The inexpensive quick test consists of a paper card bearing twelve indicator strips. When a medicine is tested, the strips react to its various ingredients and change colours. Every pharmaceutical shows a unique colour pattern; if the test result differs from that pattern, the tested medication is likely a counterfeit.
In addition to the low manufacturing costs of ca. one dollar (around 90 euro cents), the quick test is also easy to use, according to its developer, Marya Lieberman. In order to test a pill, one simply grinds it and distributes the powder on the card. This causes a chemical reaction between the indicator paper and the medicine, leading the paper to take on the individual colour pattern.

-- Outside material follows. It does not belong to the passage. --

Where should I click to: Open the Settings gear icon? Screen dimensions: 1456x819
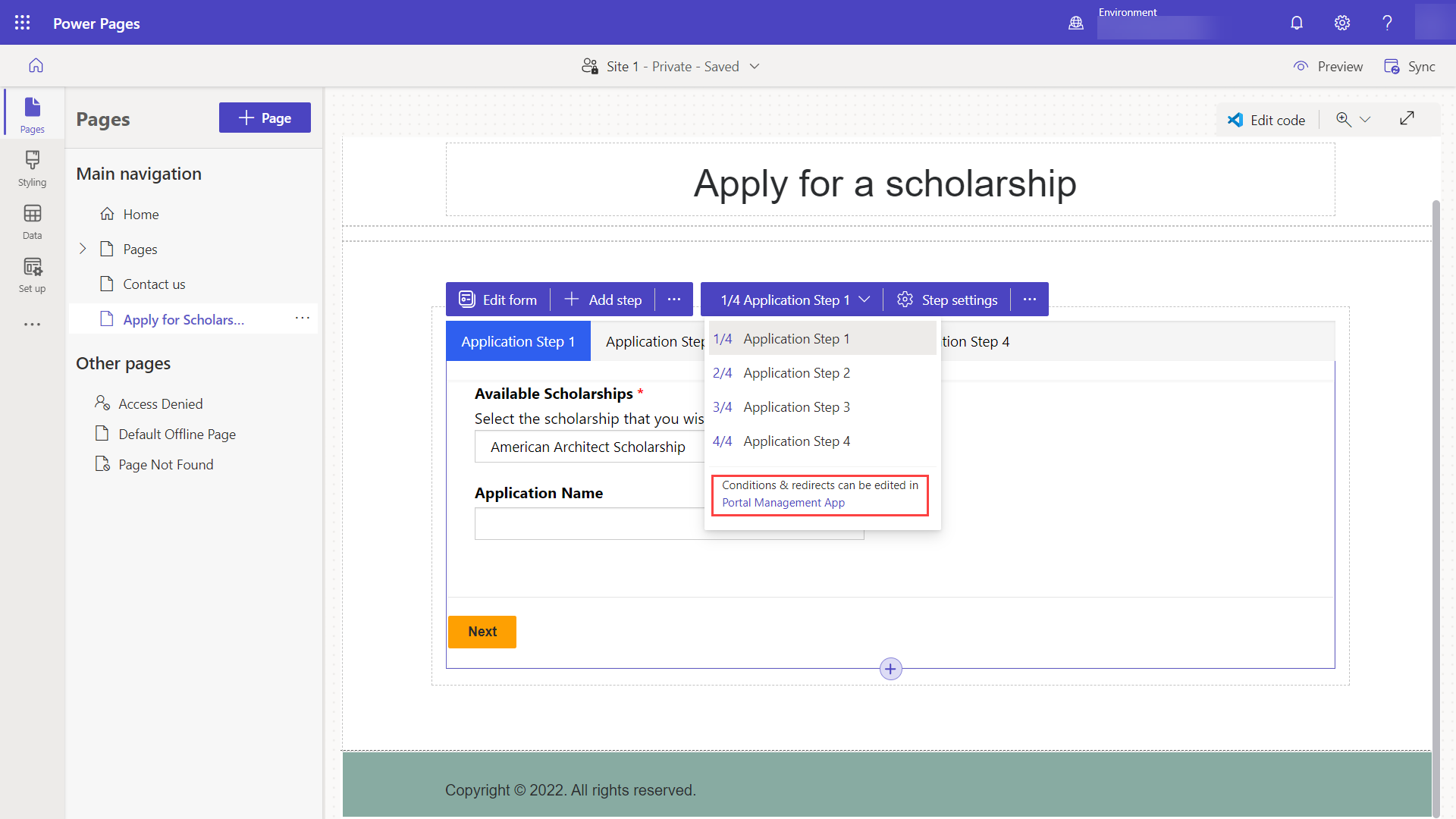(1343, 22)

To date, around 60 different substances can reportedly be detected with the quick test. The scientists from the University of Notre Dame help assess the results by email. The quick tests are to be used in pharmacies, above all in developing countries where traditional authentification instruments do not come into question due to their high price of approx. 30,000 US dollars (approx. 26,000 euro) per instrument.
Yet in light of the large number of illegal pharmaceuticals offered for sale, particularly online, the quick test may also find use in industrialised countries. Just last June, officials in more than 100 countries operating under the aegis of Interpol confiscated more than 12 million medicine counterfeits and took more than 5,000 illegal pharmaceutical shops offline (we reported).